-- Extracted data follows --

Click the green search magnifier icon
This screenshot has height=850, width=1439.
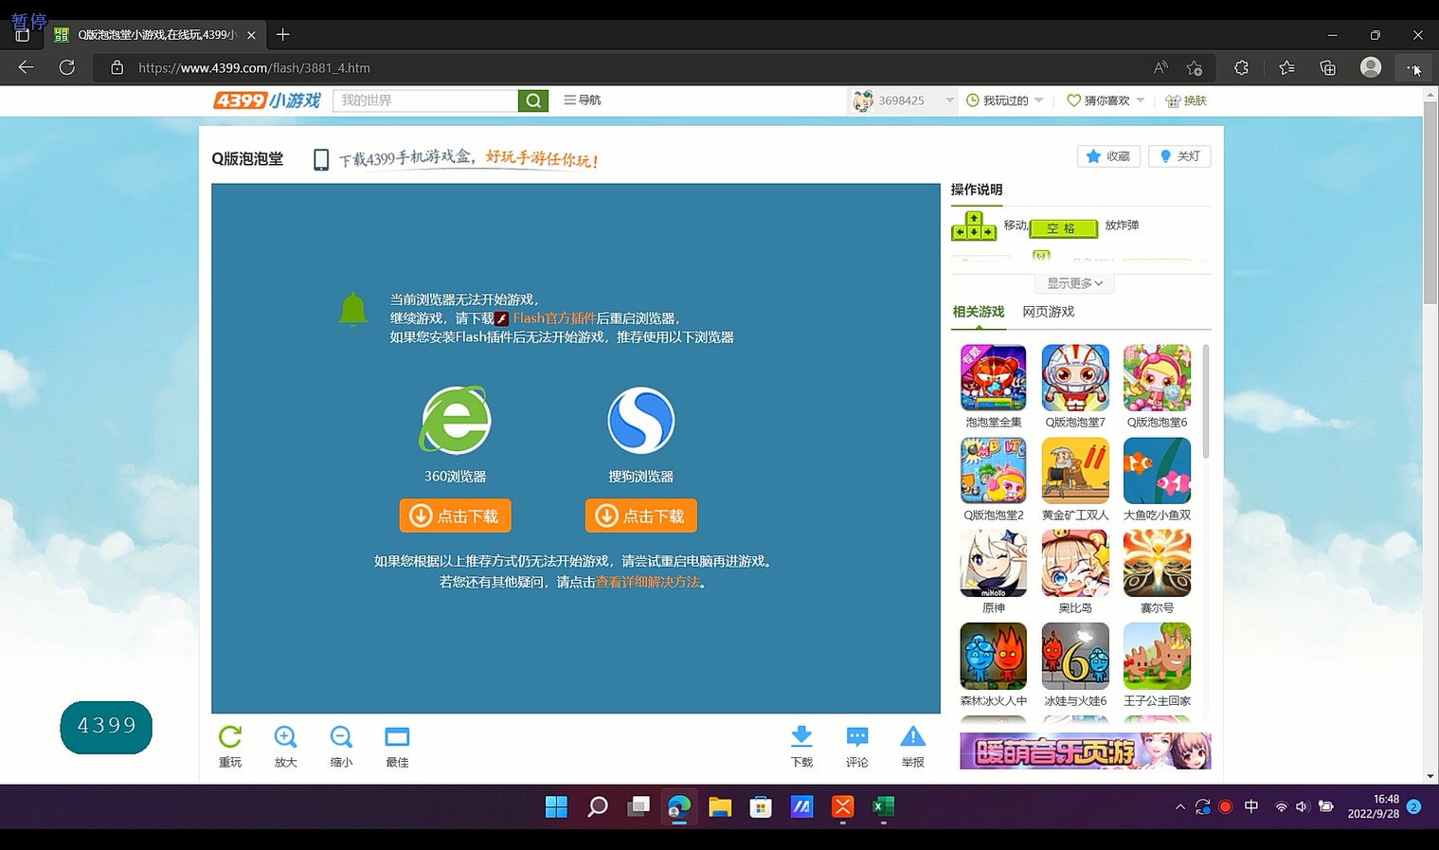coord(532,99)
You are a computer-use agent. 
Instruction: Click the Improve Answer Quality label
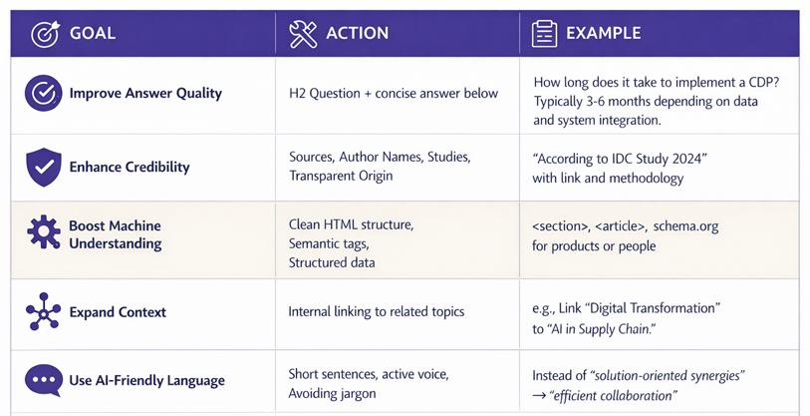coord(145,94)
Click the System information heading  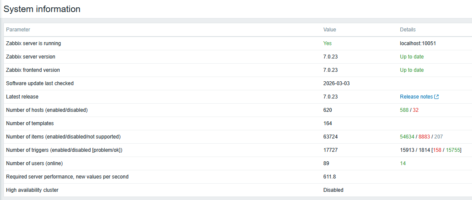[42, 9]
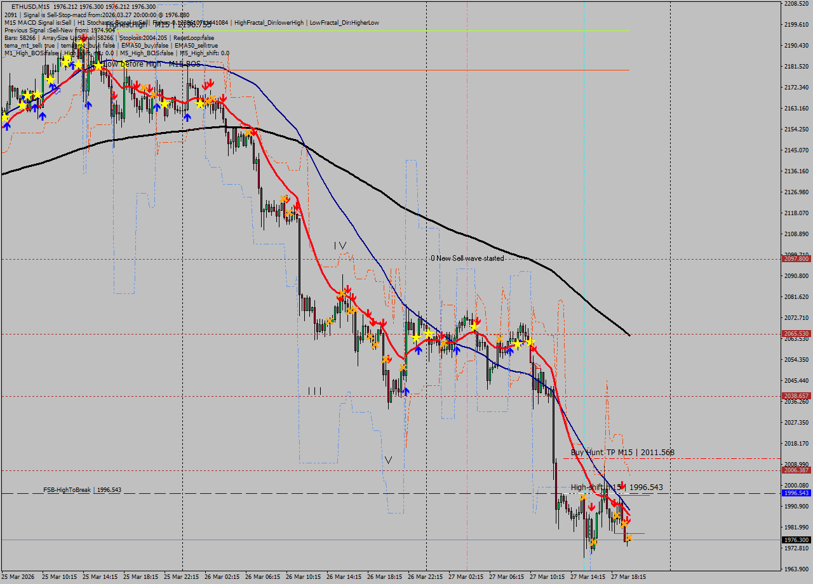Select the short purple horizontal line segment
The height and width of the screenshot is (584, 813).
pyautogui.click(x=634, y=533)
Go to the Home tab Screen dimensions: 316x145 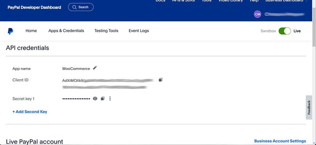tap(31, 31)
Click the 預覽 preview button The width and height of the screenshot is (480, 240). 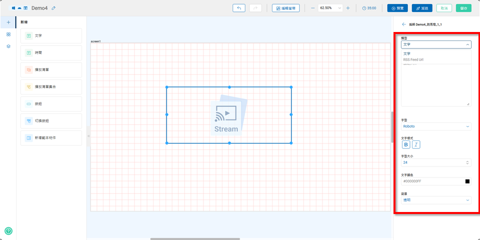398,8
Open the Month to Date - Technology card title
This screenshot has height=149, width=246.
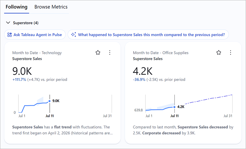click(x=37, y=53)
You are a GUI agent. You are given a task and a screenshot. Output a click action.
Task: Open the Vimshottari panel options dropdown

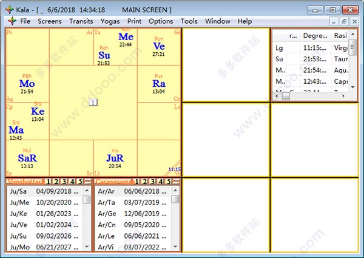point(87,182)
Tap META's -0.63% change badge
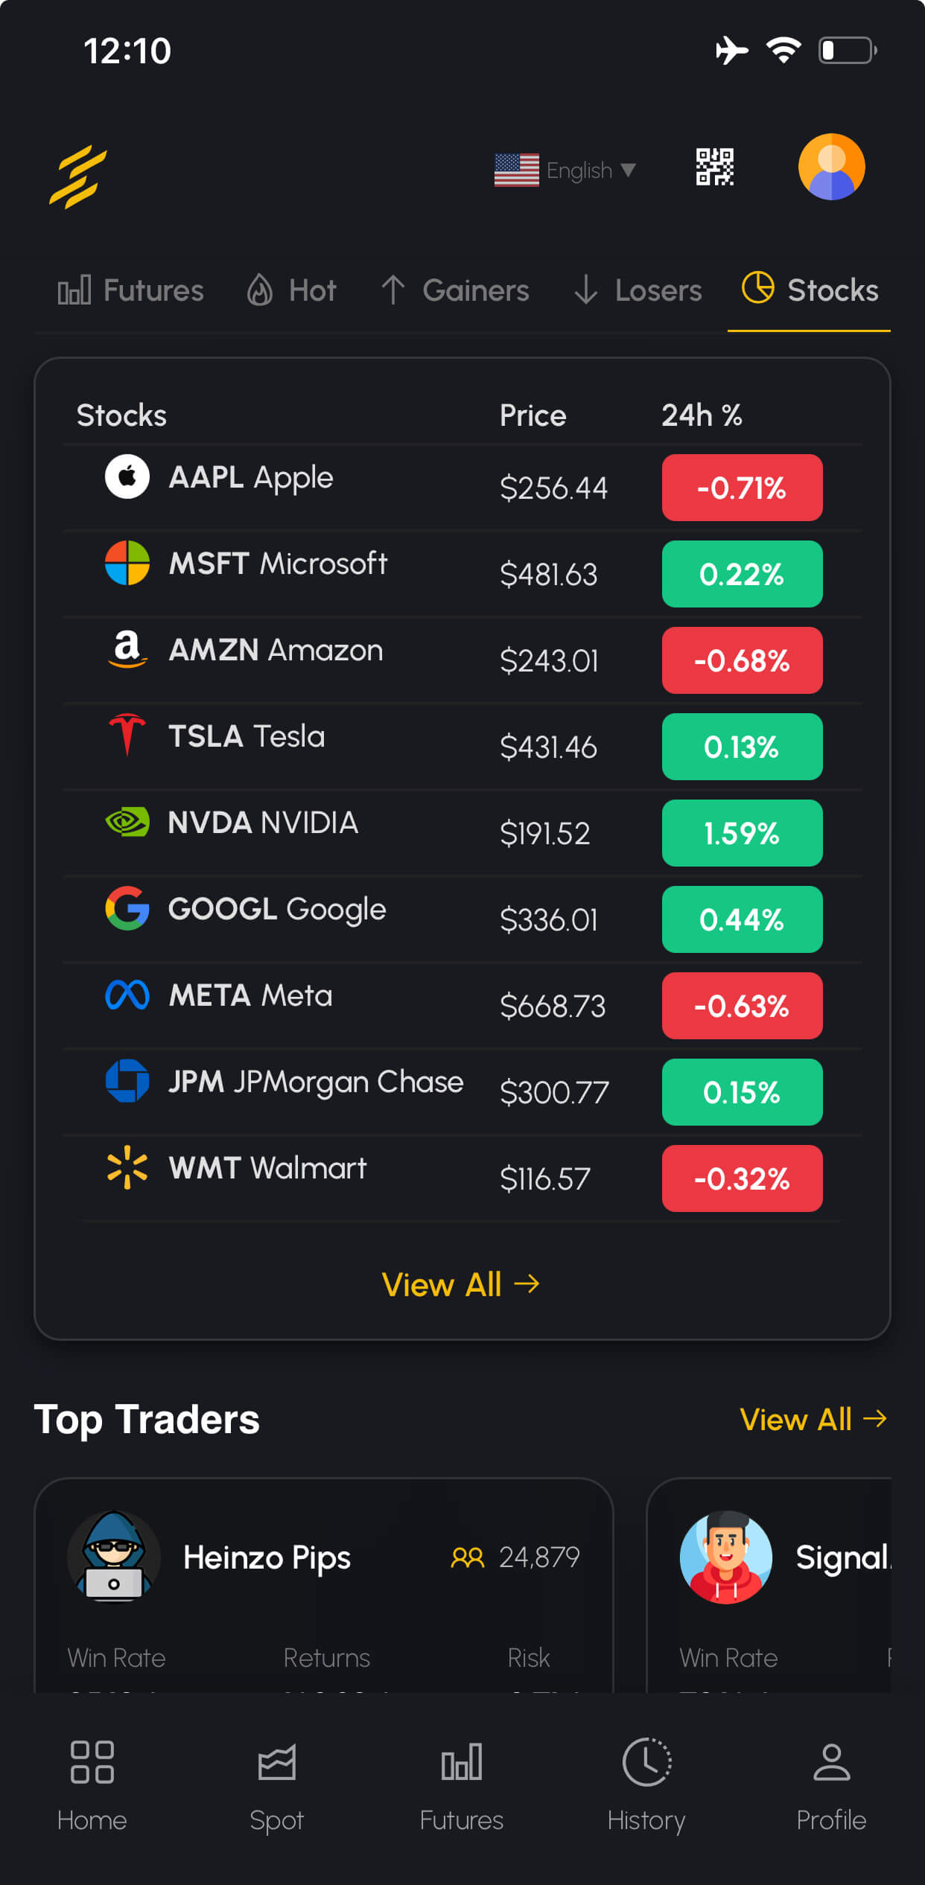 coord(742,1006)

-- Extracted data concluded --

Work through the records above. Copy every line with the string "agent".

You are a computer-use agent. 
You are a GUI agent. You are given a task and a screenshot. Output a click action.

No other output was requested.